The Federal Circuit’s holding leaves open the question of whether the COFC’s legal theory had merit.  Because the Federal Circuit vacated the case on jurisdictional grounds, it never reached that question.

So what does that mean for contractors who would like to claim FCA defense costs on fixed-price contracts?  At this point, the Tolliver legal theory survives to see another day, but it remains to be seen whether a future tribunal will find it persuasive.

On this point, the COFC’s theory was based on a novel application of United States v.
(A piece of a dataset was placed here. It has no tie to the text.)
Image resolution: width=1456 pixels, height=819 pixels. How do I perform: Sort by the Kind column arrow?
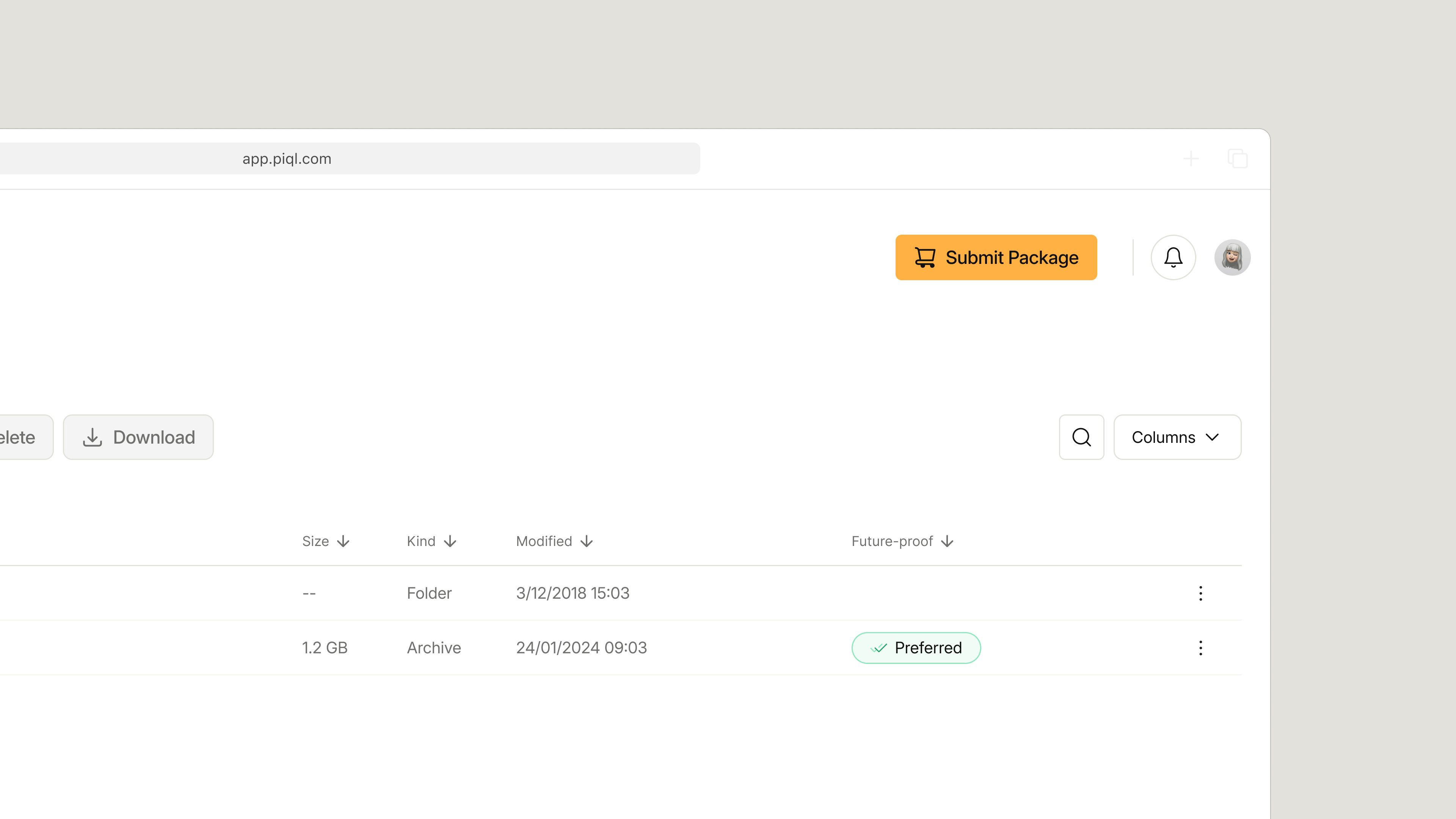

Spearin, 248 U.S. 132 (1918) and FAR 52.243-1 (Changes-Fixed-Price).  Under these authorities, the government may be liable for an equitable adjustment (i.e., payment of costs and reasonable profit) if it provides a defective specification that causes a contractor to incur unexpected, increased costs during performance.  The COFC found that the government had constructively changed Tolliver’s contract for production of technical manuals by failing to provide technical data that the contractor needed to perform.

But the COFC took that theory a step further.  According to the COFC, the failure to provide technical data caused the contractor to submit seemingly inaccurate certifications of compliance with the contract.  A relator cited those facts as the basis for an FCA action, and although the action was ultimately dismissed with support from the government, the contractor incurred almost $200,000 in legal fees to defend the case.  The COFC held that the government was liable for an equitable adjustment for those costs under Spearin.
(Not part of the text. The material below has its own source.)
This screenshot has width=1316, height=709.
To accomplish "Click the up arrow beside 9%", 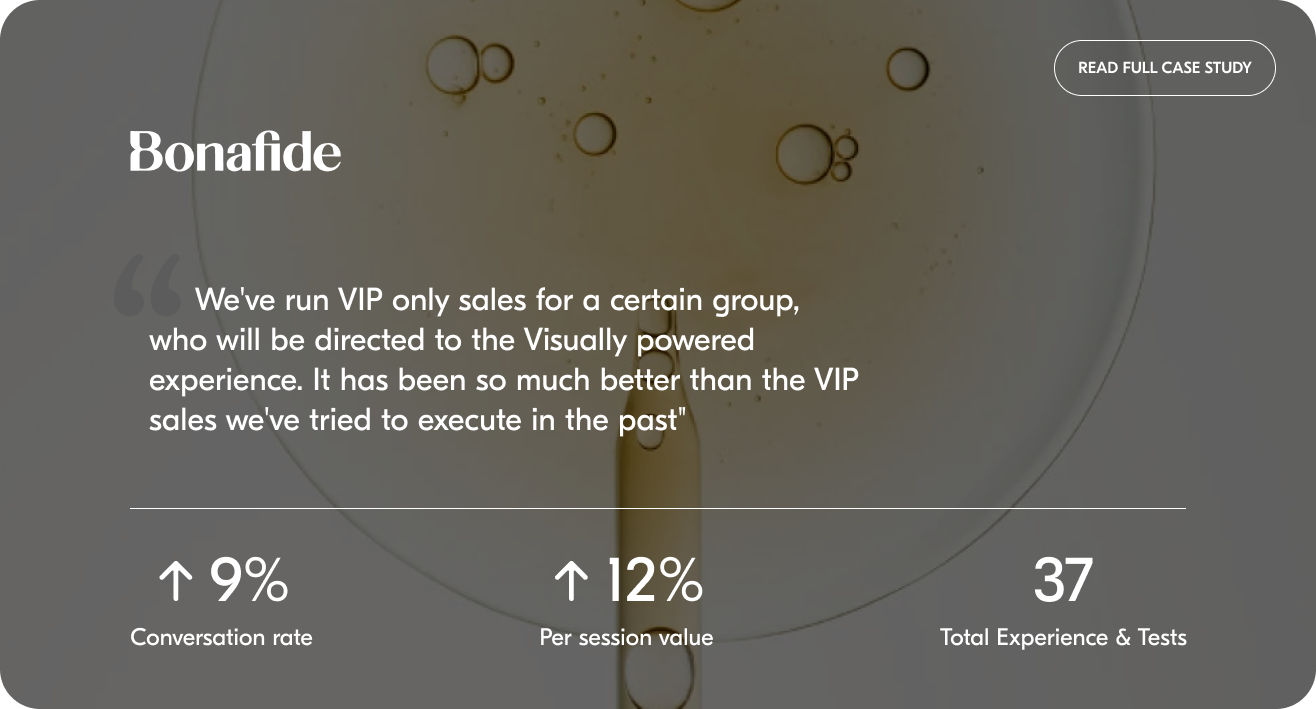I will pos(175,581).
Again, the Federal Circuit declined to analyze these issues.  But it did offer a hint of its thinking in a footnote, which said that “the United States has raised significant questions about whether the Spearin doctrine applies here.”

The Federal Circuit’s comment is not surprising.  In our view, the biggest question regarding applicability of the Spearin doctrine is one of causation.  Spearin entitles a contractor to damages that are caused by a defective specification — if the causal chain is too attenuated, the claim can fail.  The facts of Tolliver appear to present a complicated causal chain under the circumstances.  Among other things, the costs would not have been incurred if the relator had not filed an FCA action on the basis of the contractor’s particular certifications and performance.  Moreover, the facts of the case indicate that the contractor did not notify the government of its intent to claim legal costs until after the case was settled.

Notably, the Federal Circuit remanded the matter to the COFC for additional proceedings.  If the contractor’s claim is within the CDA’s six-year statute of limitations, it may be able to cure the jurisdictional defect by filing a new claim with the contracting officer.  If the contractor does re-file, it will likely need to address causation in detail.  We expect that the government will continue to fight the contractor’s claim.

Takeaways

  • The COFC has strongly endorsed the view that FCA defense costs can be recoverable under Spearin.  However, its decision has now been vacated, and the Federal Circuit expressed some interest regarding Spearin’s applicability (at least as initially presented by the plaintiff).
  • If the facts show that an FCA case was caused by the government’s changes to a fixed-price contract, then a contractor may want to consider exploring an equitable adjustment.  But contractors pursuing relief should be prepared for the government to take a stand against recovery and be ready to litigate the claim.
  • A contractor should carefully draft its CDA claim to articulate the legal and factual theories that support its right to relief.  If a contractor does not assert its claim to the contracting officer, it may be unable to recover on that claim in litigation.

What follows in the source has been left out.